>> start

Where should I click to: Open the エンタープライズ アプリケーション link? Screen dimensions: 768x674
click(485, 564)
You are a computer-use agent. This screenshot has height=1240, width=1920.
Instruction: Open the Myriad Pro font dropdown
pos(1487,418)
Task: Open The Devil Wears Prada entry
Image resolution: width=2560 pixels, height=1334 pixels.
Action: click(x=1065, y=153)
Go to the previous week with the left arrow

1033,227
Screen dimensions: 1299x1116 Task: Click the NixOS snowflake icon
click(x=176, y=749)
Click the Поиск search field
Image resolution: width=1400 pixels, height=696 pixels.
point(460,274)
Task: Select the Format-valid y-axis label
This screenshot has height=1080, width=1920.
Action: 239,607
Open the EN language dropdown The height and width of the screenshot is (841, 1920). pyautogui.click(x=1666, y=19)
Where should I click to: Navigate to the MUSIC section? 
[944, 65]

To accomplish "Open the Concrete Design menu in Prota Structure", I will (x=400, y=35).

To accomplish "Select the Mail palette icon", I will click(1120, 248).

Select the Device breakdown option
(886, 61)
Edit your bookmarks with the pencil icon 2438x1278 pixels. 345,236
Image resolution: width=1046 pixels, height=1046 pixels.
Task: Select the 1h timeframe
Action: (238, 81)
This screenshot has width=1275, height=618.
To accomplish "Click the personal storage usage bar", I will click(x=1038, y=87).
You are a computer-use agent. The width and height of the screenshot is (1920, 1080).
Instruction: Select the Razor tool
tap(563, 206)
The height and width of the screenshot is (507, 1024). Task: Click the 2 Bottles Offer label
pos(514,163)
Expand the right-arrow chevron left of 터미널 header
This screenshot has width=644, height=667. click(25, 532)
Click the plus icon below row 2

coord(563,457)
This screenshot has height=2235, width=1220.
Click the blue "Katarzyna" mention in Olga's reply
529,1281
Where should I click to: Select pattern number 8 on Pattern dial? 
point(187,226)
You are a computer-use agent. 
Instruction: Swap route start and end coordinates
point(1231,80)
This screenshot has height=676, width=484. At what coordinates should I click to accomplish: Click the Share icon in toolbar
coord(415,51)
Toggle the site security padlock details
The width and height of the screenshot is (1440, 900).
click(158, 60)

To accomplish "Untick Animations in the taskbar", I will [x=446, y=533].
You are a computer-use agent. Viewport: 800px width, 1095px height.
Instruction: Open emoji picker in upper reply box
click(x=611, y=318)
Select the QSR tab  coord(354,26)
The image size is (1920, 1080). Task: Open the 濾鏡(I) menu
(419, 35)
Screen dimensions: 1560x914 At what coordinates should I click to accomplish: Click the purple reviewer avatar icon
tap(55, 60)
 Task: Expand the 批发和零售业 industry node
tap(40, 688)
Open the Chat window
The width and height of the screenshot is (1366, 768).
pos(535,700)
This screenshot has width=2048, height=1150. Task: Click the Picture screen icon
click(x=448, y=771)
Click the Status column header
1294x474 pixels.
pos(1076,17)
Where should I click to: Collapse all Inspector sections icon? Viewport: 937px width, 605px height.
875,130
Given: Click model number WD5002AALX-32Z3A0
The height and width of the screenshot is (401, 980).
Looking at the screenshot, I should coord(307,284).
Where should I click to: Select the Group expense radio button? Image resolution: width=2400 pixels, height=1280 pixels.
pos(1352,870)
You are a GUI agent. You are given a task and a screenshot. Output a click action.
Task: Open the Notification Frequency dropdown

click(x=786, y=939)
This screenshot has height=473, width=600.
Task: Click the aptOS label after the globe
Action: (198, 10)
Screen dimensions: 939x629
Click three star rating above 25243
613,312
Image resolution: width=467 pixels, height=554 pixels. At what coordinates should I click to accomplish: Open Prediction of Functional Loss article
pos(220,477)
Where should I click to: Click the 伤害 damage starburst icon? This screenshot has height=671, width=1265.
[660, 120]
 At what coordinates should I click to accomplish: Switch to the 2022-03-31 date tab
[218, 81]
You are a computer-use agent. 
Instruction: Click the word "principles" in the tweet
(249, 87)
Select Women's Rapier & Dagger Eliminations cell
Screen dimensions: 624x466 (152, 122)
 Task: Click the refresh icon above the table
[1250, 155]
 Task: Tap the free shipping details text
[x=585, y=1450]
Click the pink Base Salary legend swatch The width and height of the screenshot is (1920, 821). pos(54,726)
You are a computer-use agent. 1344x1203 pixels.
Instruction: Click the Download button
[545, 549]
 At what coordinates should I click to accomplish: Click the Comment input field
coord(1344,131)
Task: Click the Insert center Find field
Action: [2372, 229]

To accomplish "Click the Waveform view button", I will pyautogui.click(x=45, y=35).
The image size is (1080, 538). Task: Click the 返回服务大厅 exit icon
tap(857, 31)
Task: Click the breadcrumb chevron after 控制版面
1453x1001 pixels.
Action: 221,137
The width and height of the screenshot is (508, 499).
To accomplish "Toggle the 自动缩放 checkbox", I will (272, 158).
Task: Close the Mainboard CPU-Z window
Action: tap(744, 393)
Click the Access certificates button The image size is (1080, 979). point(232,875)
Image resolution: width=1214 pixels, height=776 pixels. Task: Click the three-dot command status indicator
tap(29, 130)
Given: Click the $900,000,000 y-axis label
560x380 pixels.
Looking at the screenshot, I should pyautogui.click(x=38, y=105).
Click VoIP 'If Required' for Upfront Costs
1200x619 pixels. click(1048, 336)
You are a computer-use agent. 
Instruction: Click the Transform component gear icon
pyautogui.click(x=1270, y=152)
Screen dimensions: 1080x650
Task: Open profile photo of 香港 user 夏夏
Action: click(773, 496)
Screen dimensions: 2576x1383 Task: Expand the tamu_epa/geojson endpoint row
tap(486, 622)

>> end

Copy the listing above verbatim from the line with "Edit your bookmarks" to the line with "will click(x=1038, y=87).", including both of those lines.

- Result of the exercise:
Edit your bookmarks with the pencil icon 2438x1278 pixels. 345,236
Image resolution: width=1046 pixels, height=1046 pixels.
Task: Select the 1h timeframe
Action: (238, 81)
This screenshot has width=1275, height=618.
To accomplish "Click the personal storage usage bar", I will click(x=1038, y=87).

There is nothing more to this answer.